Statistical Analysis
We have a long-standing interest in developing statistical and machine learning techniques to characterise the sources of air pollutants and to detect and quantify the effects of interventions aimed at improving air quality. Much of this work is closely linked with the openair software, which makes many of these methods freely available to the wider research community.
Source characterisation
A central thread of our analytical work has been the use of bivariate polar plots to investigate the directional and meteorological fingerprints of pollution sources. By combining wind speed, wind direction, and pollutant concentration data, these plots can identify source sectors, distinguish local from regional contributions, and track how source characteristics evolve over time.
Key developments include:
- Triangulating and estimating source contributions at a major international airport (Carslaw et al., 2006)
- Clustering polar plot surfaces to identify groups of similar source behaviour (Carslaw and Beevers, 2013)

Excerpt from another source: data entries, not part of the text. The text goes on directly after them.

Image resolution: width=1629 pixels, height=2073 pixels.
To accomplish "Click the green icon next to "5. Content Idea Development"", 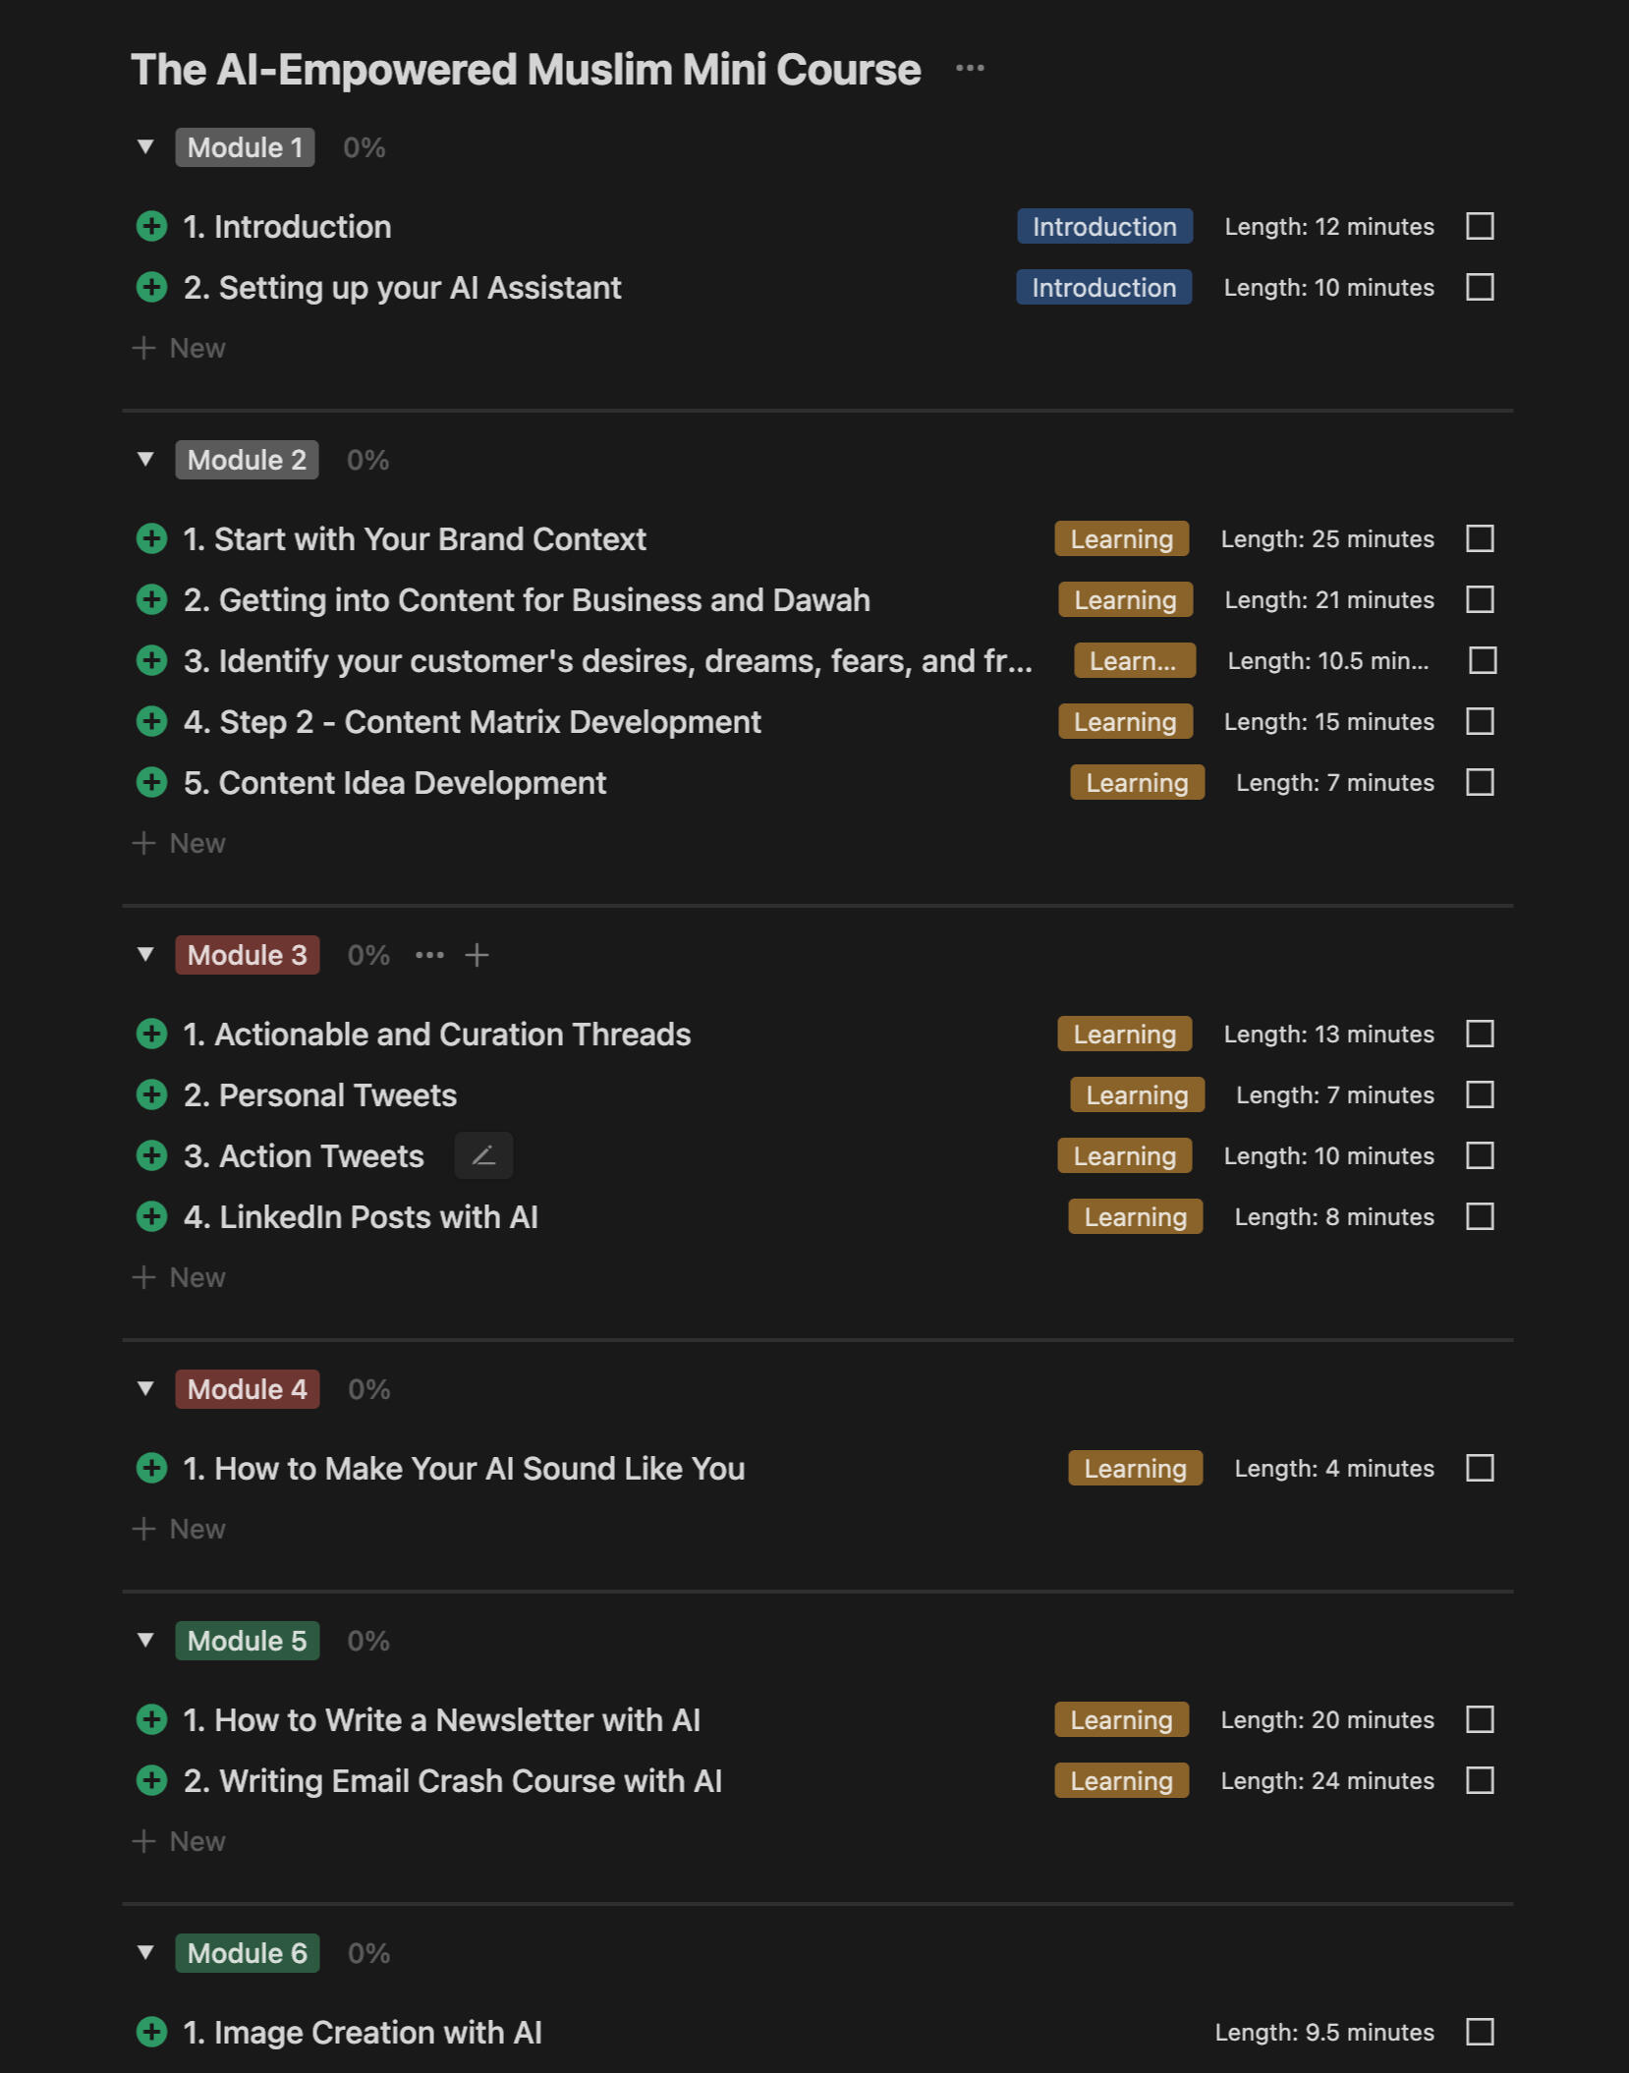I will pyautogui.click(x=151, y=782).
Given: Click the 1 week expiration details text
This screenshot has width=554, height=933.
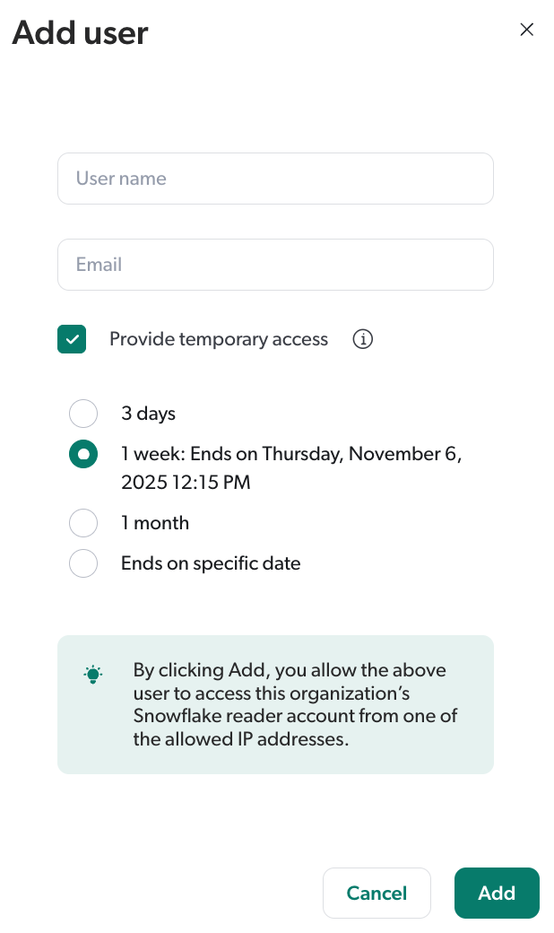Looking at the screenshot, I should click(291, 467).
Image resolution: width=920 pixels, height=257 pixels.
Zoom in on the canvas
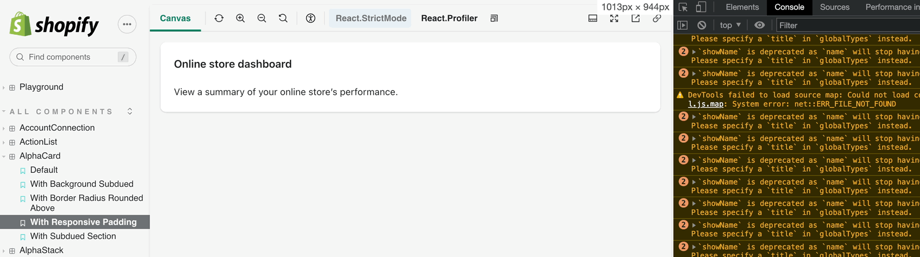pyautogui.click(x=240, y=18)
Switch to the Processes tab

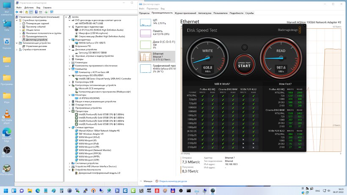click(144, 13)
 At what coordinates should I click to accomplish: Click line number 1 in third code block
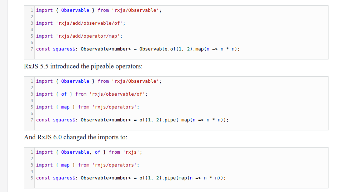[x=32, y=152]
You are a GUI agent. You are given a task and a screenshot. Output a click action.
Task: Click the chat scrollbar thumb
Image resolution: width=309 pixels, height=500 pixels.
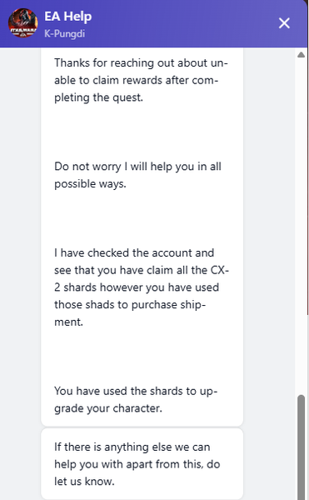pyautogui.click(x=301, y=447)
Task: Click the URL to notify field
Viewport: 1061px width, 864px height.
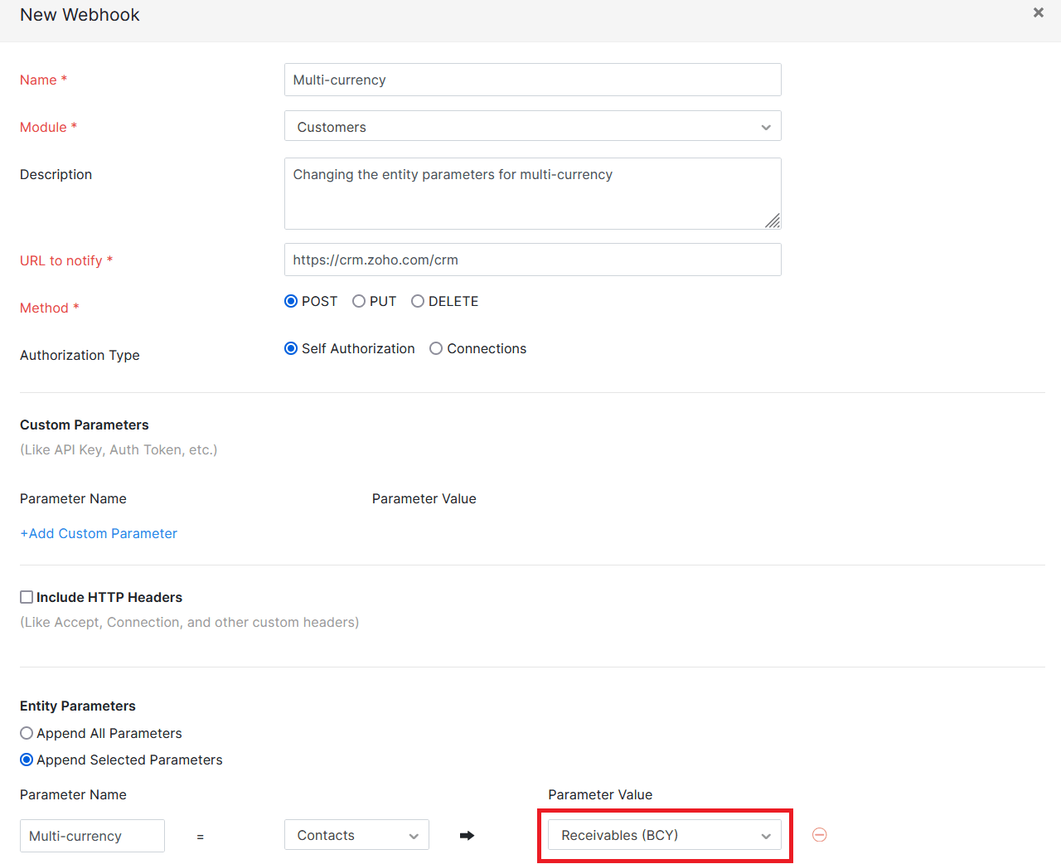Action: click(x=532, y=260)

- The conditional bivariate probability function for source attribution (Carslaw and Uria-Tellaetxe, 2014)
- Extension to two-pollutant polar statistics to exploit chemical relationships between species (Grange et al., 2016)
Alongside polar plot methods, we have used ambient NOx and NO2 concentration data to estimate the directly emitted fraction of NO2 in vehicle exhaust — including the first identification that primary NO2 emissions from diesel vehicles were increasing (Carslaw, 2005), and later work showing the subsequent decrease (Carslaw et al., 2016; Grange et al., 2017).
Meteorological normalisation
Detecting real changes in air pollutant concentrations driven by emissions or policy is complicated by year-to-year variability in meteorology, which can easily dominate or obscure the underlying emission signal. We were among the first to apply machine learning in this area, using boosted regression trees to separate meteorological variability from emission trends in pollutant time series (Carslaw and Taylor, 2009).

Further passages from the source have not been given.